Le film est d'abord porté par l'interprétation des deux comédiens principaux (James Stewart et Richard Widmark) qui s'amusent avec des dialogues piquants tout au long du film et témoignent d'un plaisir réciproque à jouer ensemble. Le sujet, tragique, de la perte d'identité et de l'affrontement de deux civilisations, est, comme toujours chez John Ford, abordé avec gravité et humour.


Les "grands" commentateurs (Peter Bogdanovich, Joseph Mc Bride, Tag Gallagher, Scott Eyman, Jean Roy, Philippe Haudiquet...) s'accordent tous à peu près sur le "ratage"...Ford a parait-il tourné dans un état quasi second, selon maints témoins-commentateurs indifférent à ce qui se passait sur le plateau, laissant les acteurs en roue libre, négligeant les décors, sur-éclairant des scènes inutilement, ou au contraire systématisant l'obscurité...et on en passe... (Indiens caricaturés, invraisemblance narrative, etc...)

Le réalisateur a entrepris le tournage pour faire une faveur à Harry Cohn, patron de la Columbia, en aurait detesté l'argument et a effectivement déclaré à Peter Bogdanovich en 1971 qu'il s'agissait là de la "worst crap I've ever made"... Vrai tout cela, et pourtant...Aujourd'hui comme hier, Two Rode Together, est un grand film, et un grand film de John Ford.
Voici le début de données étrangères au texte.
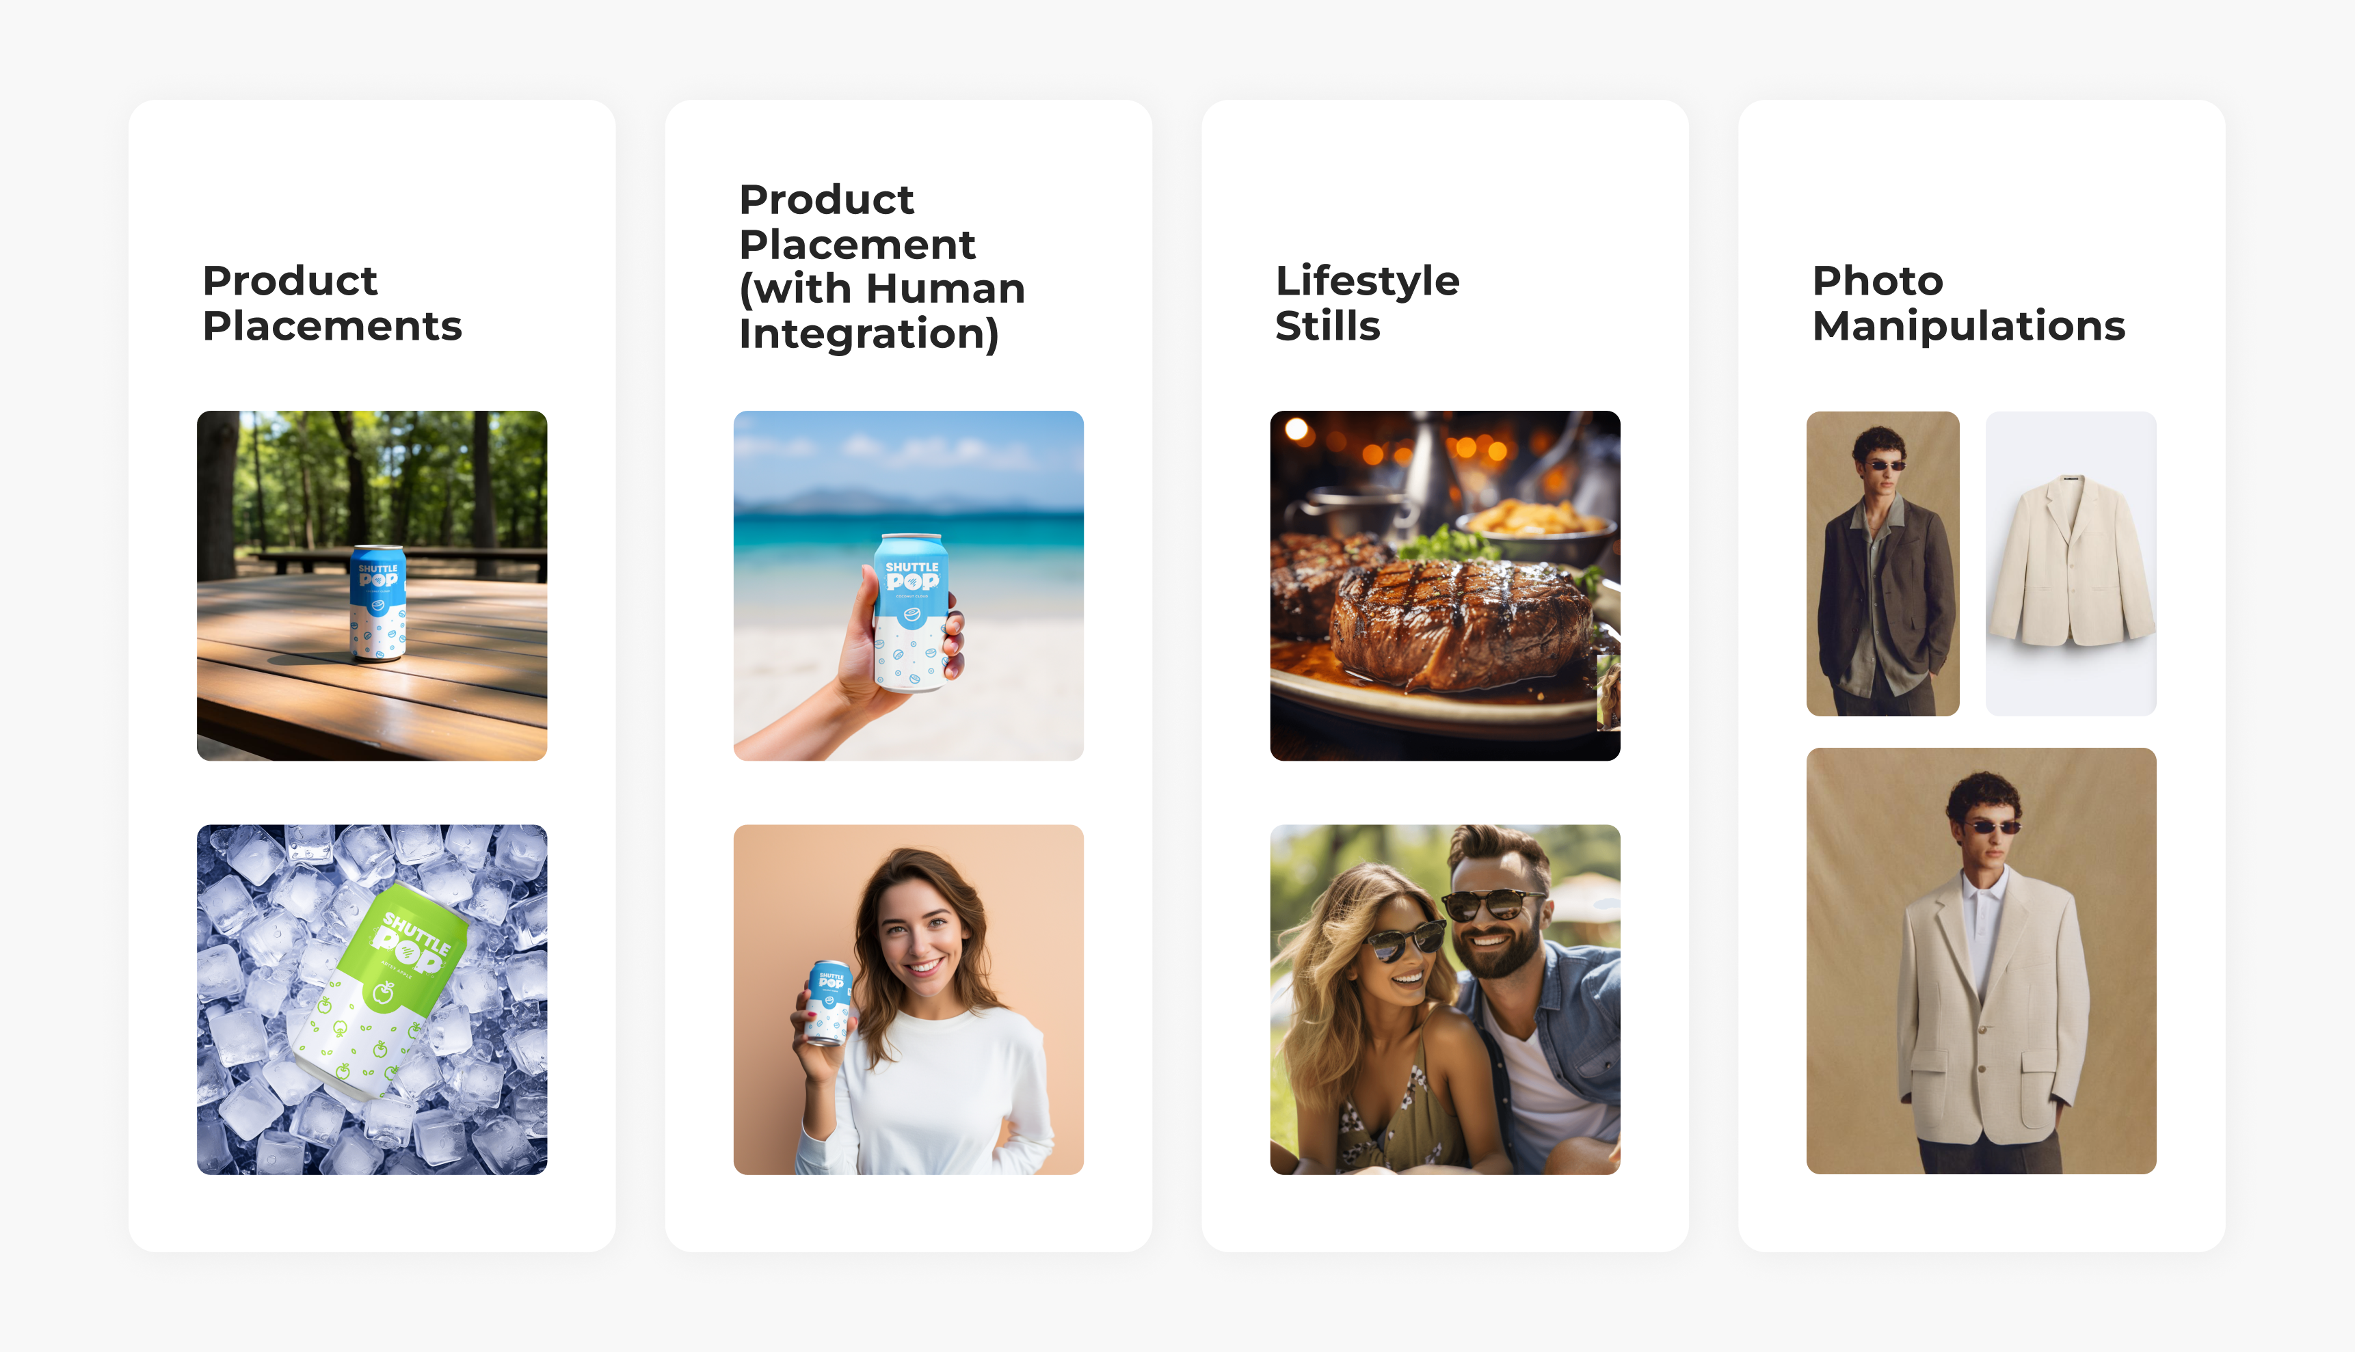
Task: Open the couple in sunglasses photo
Action: click(1445, 999)
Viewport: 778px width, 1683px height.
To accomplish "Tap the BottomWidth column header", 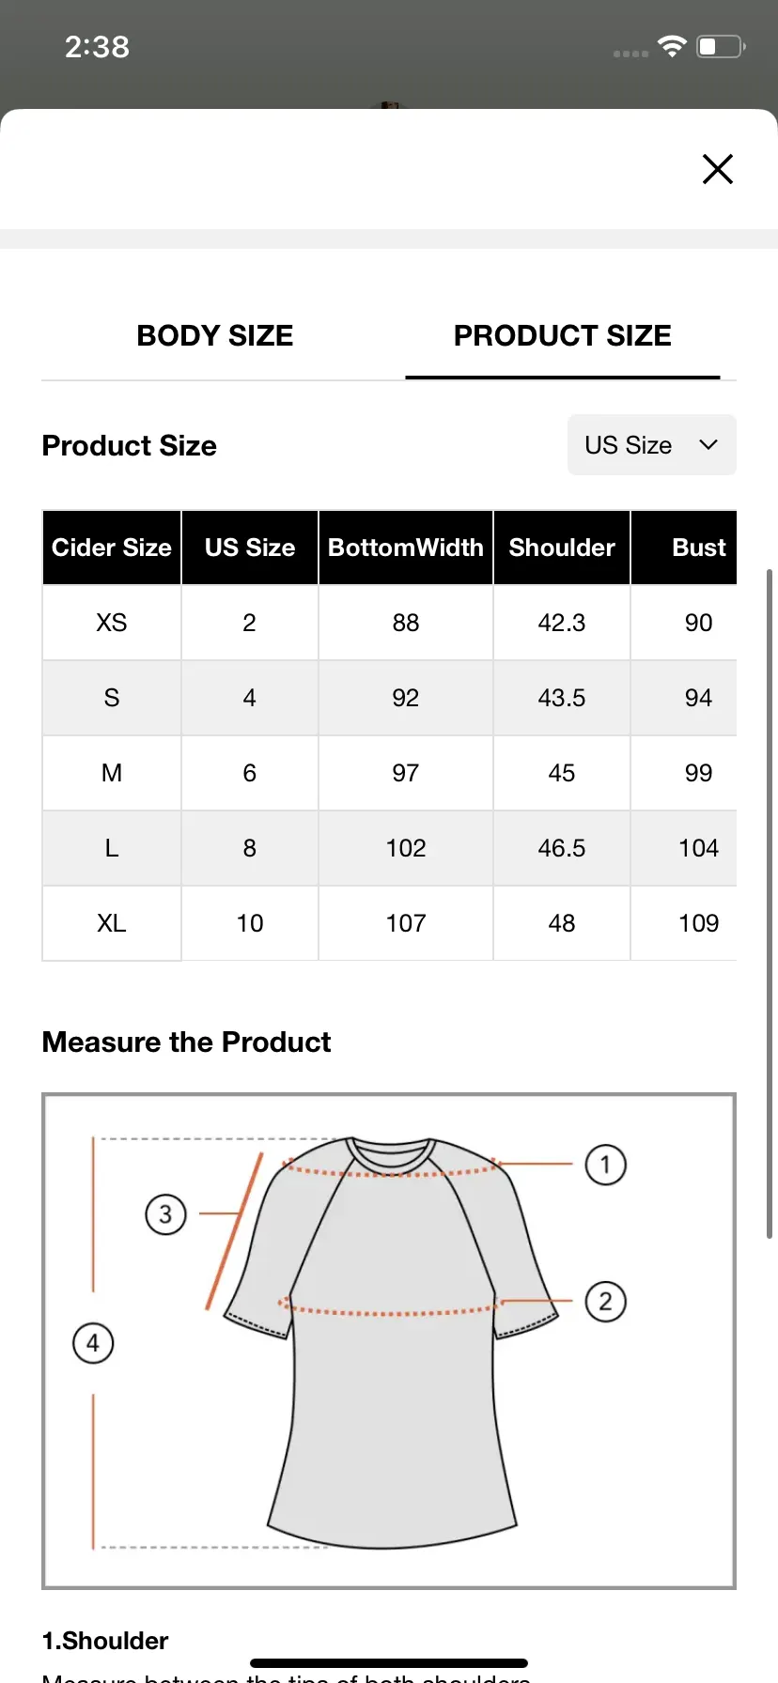I will tap(406, 548).
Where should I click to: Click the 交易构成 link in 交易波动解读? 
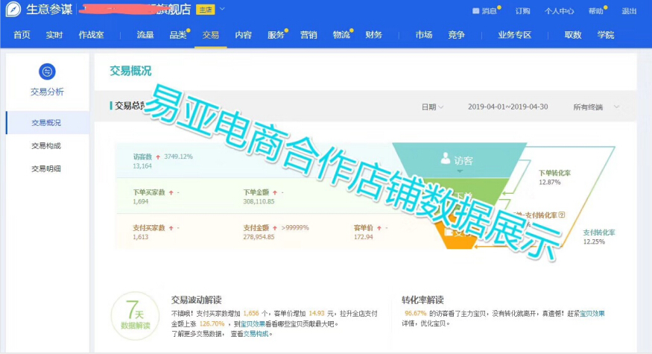[x=256, y=334]

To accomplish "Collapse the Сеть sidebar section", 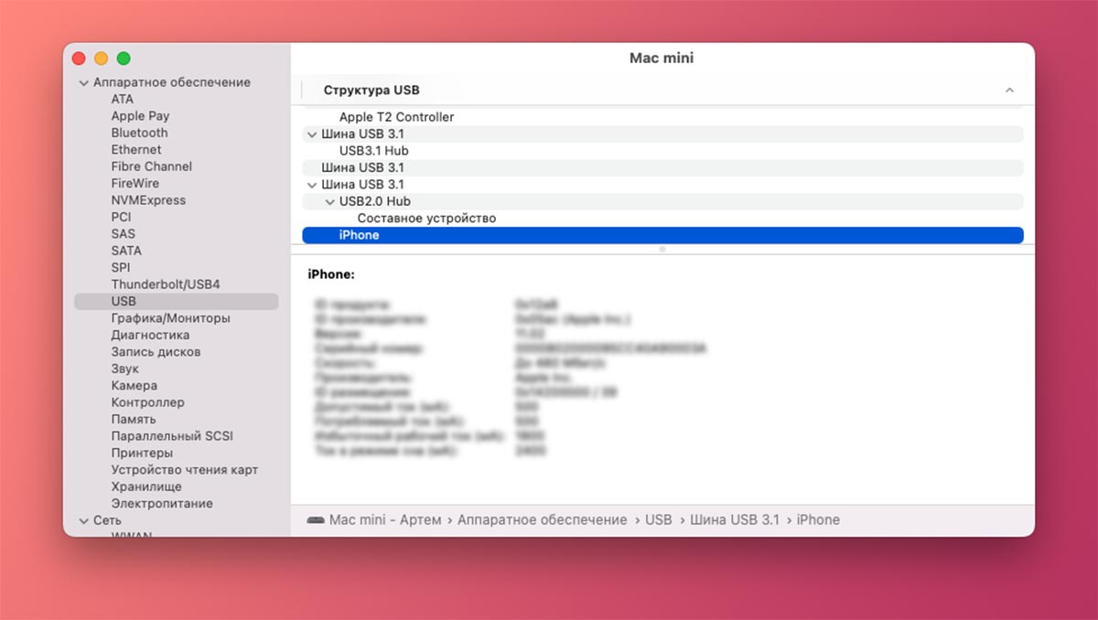I will [83, 520].
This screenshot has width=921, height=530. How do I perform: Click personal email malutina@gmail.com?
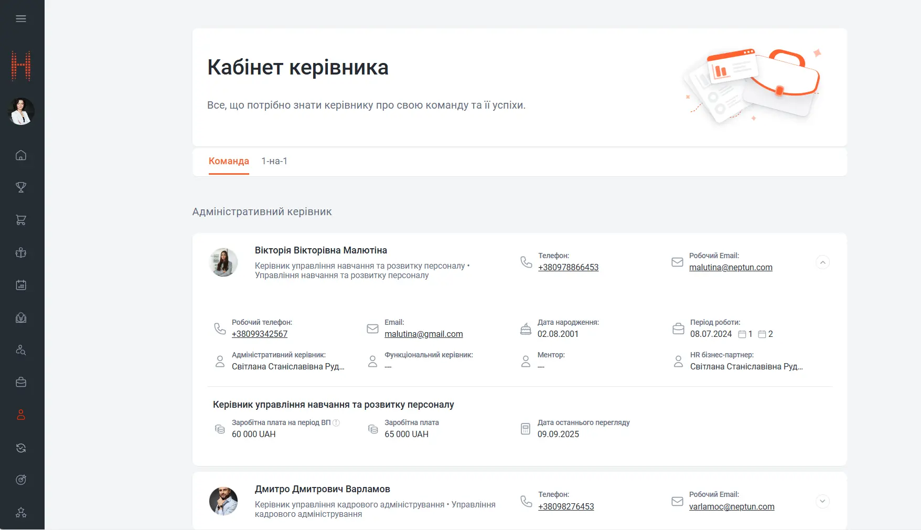tap(423, 334)
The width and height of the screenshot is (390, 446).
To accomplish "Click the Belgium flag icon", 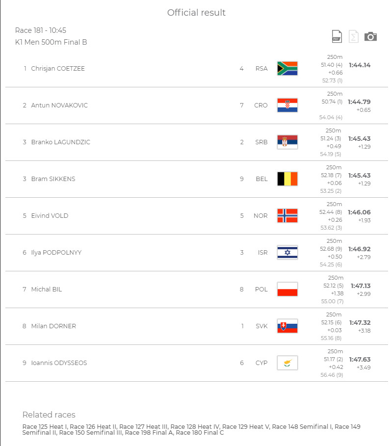I will click(287, 179).
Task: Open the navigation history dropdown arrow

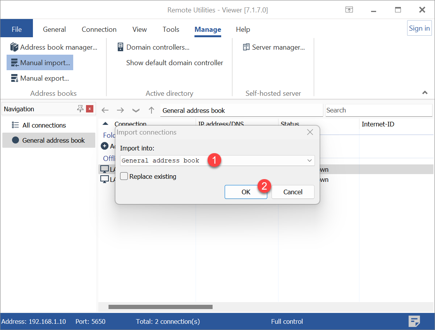Action: [136, 111]
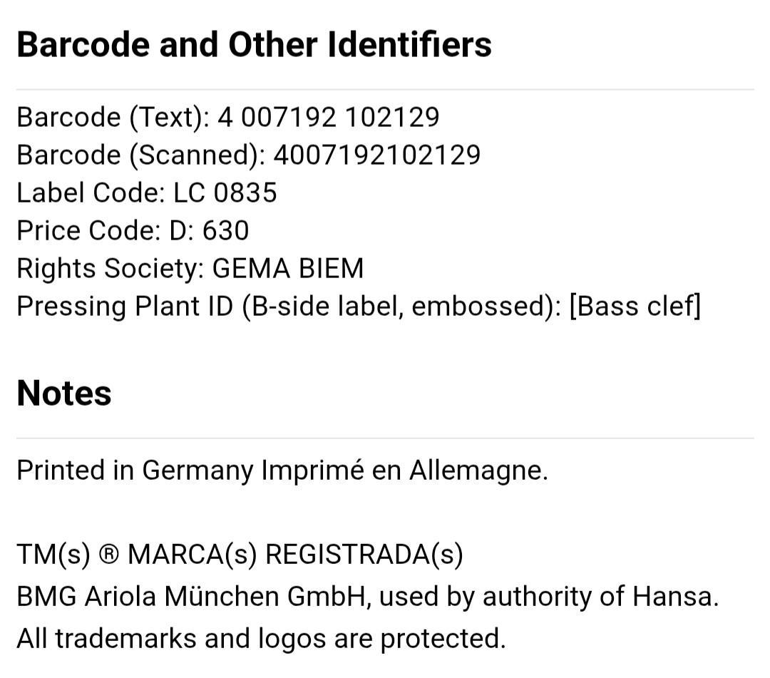Image resolution: width=770 pixels, height=678 pixels.
Task: Select the [Bass clef] identifier value
Action: (635, 307)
Peut être parce qu'il est définitivement le plus atypique de l'oeuvre du cinéaste. Et ceci pour des raisons qui sont bien autres que celles qui relèveraient d'un travail plus ou moins soigné... Le héros Fordien, homme simple (Wagonmaster) ou plus "grand" que nature (y compris dans l'échec: the Searchers), se mesure à ce à quoi il croit, à des valeurs, fussent elles ideologiquement et/ou psychologiquement douteuses (Ethan Edwards)...Il "plays God", selon l'expression américaine, ce que refuse de faire Guthrie Mc Cabe, qui ramène deux prisonniers pour de l'argent...tout en méprisant son "logique accolyte" Mr Wringle, prêt à tout et n'importe quoi pour retourner à ses affaires (1000 dollars pour n'importe quel captif blanc d'environ seize ans). C'est précisément cette "toute-puissance" arrogante que Mc Cabe rejette, mais pas au point de ne pas saisir l'occasion...Pragmatisme avant tout: oui aux mille dollars...normal pour un sheriff qui touche dix pour cent sur tout à Tascosa (explication donnée à Jim Gary, parangon d'honnêteté et de bonne volonté: "Look at you...Jim...you're...you're a man of simple wants...I just deserve a little more..")...Quand Mr Wringle rompt son marché avec Mc Cabe (lucide en fait quant à l'impossibilité d'intégrer le gamin...), et avant que celui-ci n'ait le temps de réagir, l'adolescent change de mains, accepté par le "noble" Mc Candles, pour le bonheur de sa femme meurtrie par la perte de son enfant. Autre "faux", autre "manipulation", mais là humanité, sacrifice de soi...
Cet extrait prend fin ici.